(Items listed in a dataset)
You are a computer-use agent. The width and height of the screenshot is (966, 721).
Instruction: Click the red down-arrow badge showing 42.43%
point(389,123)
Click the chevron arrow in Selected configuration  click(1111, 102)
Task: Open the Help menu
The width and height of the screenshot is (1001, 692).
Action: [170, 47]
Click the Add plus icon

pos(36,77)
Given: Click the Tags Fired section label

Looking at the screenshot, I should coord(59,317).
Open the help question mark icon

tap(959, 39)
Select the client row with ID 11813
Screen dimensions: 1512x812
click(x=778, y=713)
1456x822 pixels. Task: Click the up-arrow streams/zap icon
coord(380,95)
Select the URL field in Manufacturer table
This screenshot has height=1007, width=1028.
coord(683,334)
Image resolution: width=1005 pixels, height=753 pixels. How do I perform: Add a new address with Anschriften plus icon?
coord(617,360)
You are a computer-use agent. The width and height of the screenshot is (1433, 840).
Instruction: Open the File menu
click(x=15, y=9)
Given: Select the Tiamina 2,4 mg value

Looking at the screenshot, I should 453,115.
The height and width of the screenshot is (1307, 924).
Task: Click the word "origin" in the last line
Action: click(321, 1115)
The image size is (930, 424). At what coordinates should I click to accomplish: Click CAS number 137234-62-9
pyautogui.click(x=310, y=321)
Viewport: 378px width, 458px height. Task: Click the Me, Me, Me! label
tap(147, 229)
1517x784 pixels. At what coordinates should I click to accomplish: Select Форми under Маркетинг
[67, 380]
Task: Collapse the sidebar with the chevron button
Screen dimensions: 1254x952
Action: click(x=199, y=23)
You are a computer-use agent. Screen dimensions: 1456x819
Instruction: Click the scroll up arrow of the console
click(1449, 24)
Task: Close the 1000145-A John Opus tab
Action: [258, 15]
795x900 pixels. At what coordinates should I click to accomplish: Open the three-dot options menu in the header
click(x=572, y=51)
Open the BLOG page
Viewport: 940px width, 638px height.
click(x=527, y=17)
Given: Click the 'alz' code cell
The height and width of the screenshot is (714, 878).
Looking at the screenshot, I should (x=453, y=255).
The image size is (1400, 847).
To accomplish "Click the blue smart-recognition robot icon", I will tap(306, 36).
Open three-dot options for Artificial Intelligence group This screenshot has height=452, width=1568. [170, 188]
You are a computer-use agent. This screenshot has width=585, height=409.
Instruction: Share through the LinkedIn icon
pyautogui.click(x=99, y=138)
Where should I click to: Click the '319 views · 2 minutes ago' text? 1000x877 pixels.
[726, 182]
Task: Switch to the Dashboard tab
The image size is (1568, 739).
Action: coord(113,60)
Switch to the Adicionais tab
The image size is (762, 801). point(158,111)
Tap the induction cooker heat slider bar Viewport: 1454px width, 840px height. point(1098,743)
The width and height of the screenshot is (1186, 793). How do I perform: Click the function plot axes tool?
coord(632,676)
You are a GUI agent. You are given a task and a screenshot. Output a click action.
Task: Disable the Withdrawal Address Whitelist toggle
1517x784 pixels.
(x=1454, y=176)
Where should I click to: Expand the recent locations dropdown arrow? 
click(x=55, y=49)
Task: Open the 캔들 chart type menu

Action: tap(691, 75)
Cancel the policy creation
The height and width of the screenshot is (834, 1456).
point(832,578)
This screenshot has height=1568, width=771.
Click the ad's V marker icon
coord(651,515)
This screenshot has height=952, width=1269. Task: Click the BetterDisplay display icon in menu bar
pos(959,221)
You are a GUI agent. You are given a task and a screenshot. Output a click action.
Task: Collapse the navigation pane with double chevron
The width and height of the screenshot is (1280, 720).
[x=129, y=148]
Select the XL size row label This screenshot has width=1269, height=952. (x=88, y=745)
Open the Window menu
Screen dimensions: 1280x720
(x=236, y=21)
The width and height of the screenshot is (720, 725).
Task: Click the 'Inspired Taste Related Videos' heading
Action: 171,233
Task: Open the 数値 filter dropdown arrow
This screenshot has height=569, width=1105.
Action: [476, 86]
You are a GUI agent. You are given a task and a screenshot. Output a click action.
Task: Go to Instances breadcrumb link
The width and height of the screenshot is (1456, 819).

▶ _PROBLEM REQUIREMENTS_
Copy out, without changing anything, the lines of the entries above beginning with the line containing "Given: Click the 'alz' code cell" and continuing through the line containing "Tap the induction".

▶ _RESULT OF THE EXERCISE_
Given: Click the 'alz' code cell
The height and width of the screenshot is (714, 878).
Looking at the screenshot, I should (x=453, y=255).
The image size is (1400, 847).
To accomplish "Click the blue smart-recognition robot icon", I will tap(306, 36).
Open three-dot options for Artificial Intelligence group This screenshot has height=452, width=1568. [170, 188]
You are a computer-use agent. This screenshot has width=585, height=409.
Instruction: Share through the LinkedIn icon
pyautogui.click(x=99, y=138)
Where should I click to: Click the '319 views · 2 minutes ago' text? 1000x877 pixels.
[726, 182]
Task: Switch to the Dashboard tab
The image size is (1568, 739).
Action: coord(113,60)
Switch to the Adicionais tab
The image size is (762, 801). point(158,111)
Tap the induction cooker heat slider bar Viewport: 1454px width, 840px height. point(1098,743)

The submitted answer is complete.